For position control or speed?

Tom... :smiley: :+1: :coffee: :australia:

It's for direct drive wheels which should be controlled by other sensors to keep balance and to move. No need fast speed or precision, quick enough response to not fall is a must and as low noise as possible cause use at home. I tested various elements for this idea separately but several years was not lucky buying different motors which do not suit this task. BLM57180 was the best with very tiny cogging, but it's torque is around 8 times lower than sewing machine servo motor.

What is the required torque and the required rpm ?

How does the robotics mechanic look like?

best regards Stefan

Experiments with hoverboard motors made me think that 2.1 Nm is enough. But this new servo motor gives even bigger torque (there is no datasheet, so i set current and measured temperature as limitation factor and got over 3 Nm at 2.9 amps rms). 360 rpm max seems enough too. There is no body for the robot, i just use aluminium construction profile 20*20 to build something quick. Basically it's like self controlled hoverboard scooter with two wheels which must keep balance and some other motors on it to apply tracking in other axes. Initially wanted to use it for video recording platform but realized it can be used for other interesting things.

C'mon, i just asked programming solution to the problem, mechanical details do not matter at all.

Yes you asked for programming details. The reason I asked for the overview is this:
details versus overview:

We are talking about details. Please give an overview over your whole project.
in mimimum 70% of all cases knowing the whole thing offers completely different and much better working solutions.

This is like

here is an analogon that shall show what can happen if you just ask for details:

newcomer: "I want to do better cutting please help me sharpening. "
Expert: Sure I can help you. What kind of cutting-tool are you using?
newcomer: a scissor.
Expert: OK take this sharpening tool
newcomer: Yea works great Next question How can I make it cut faster I need to finish faster.
expert: Motorised scissors.
newcomer Yea works great though still not fast enough.

expert: Ok can you give an overview about what you are cutting.
newcomer: the green of a football-arena.
expert: Oha! take a big mowing tractor with a seven boom spindel-mower and GPS-steering
and the job is done within two hours (instead of weeks)

In the beginning the newcomer always just told details.
The expert was assuming the newcomer knows that his basic approach is well suited.
which turns out to be very bad suited
that's the reason why it is always a good idea to give an overview and to explain what shall happen in the end.

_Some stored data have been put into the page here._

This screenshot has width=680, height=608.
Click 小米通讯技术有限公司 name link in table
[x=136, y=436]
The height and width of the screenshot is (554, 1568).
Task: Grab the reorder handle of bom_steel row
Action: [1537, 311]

If you want to keep the project a secret. You can do so. Though others can only make suggestions to the known details.

best regards Stefan

Haha, funny example, i like it. Of course it's not a secret, i just get used that providing more details make people lose the track of initial goal, discussion turns to flood often. Alright, i'll try next time write more when ask for help.
Primary goal was to create kinda camera gymbal stabilizer which can do simple tasks similar to robotic arm but not limited by single place. Basically same as perfect cameraman with stabilizer. And for two wheels self balancing can't work with open loop cause of cogging effect, so i have to do at least compensation of the cogging. Ignored incremental encoders, cause they increase length by 1.5 times and more difficult to install to such motor.

I detect a difference in the definition of “servo motor” between the professional robotics world, and the hobbyist world. In the latter, you’re usually talking about a gadget with a small dc motor, a gear train, and some feedback so that a 50Hz PWM signal can move a shaft to a particular angular position. Usually under $20 and under 100g total weight.

You seem to be talking about a precision multiphase motor that is considerably larger and more powerful. I’ve also seen them called servo motors as well, and always wondered how such different beasts ended up with similar names.

If the divisions in actone can be replaced with shifts, are you sure the compiler optimization isn’t already doing that?

Your summaries of the problem help explain why there are so many special purpose microcontrollers and peripherals aimed at “motor control.” You may need one of them, though.